» WHAT YOU WILL DO:
The answer consists of one number: how many lines of the data below include the string "agent".

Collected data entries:
════════════════════

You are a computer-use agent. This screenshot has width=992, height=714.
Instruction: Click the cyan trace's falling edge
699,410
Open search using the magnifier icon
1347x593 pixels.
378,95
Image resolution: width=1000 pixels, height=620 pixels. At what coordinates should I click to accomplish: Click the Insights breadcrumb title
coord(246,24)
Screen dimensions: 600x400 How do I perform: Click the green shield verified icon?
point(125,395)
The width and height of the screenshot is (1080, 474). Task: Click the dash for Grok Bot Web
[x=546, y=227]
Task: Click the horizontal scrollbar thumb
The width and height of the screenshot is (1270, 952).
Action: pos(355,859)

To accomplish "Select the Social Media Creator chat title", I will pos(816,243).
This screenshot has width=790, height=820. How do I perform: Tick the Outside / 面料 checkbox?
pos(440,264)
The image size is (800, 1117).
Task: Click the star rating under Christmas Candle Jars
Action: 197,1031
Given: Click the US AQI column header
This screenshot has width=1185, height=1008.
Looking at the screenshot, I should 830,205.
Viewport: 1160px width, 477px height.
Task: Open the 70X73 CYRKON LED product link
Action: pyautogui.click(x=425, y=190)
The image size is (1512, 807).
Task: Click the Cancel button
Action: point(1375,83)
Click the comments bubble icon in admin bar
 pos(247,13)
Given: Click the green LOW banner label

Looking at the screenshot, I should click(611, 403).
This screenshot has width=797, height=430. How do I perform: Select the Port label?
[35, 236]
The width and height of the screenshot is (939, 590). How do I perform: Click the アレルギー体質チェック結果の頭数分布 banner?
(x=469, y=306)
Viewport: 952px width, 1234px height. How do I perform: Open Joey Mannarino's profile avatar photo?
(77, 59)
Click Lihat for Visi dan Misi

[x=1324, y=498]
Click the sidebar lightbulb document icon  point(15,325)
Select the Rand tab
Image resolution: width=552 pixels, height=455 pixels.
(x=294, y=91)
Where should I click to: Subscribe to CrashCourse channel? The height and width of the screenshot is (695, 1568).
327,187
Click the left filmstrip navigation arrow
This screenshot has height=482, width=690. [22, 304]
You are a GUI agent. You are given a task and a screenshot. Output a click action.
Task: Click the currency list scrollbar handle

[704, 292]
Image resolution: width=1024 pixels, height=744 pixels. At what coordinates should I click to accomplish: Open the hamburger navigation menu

════════════════════

» RESPONSE BOX:
2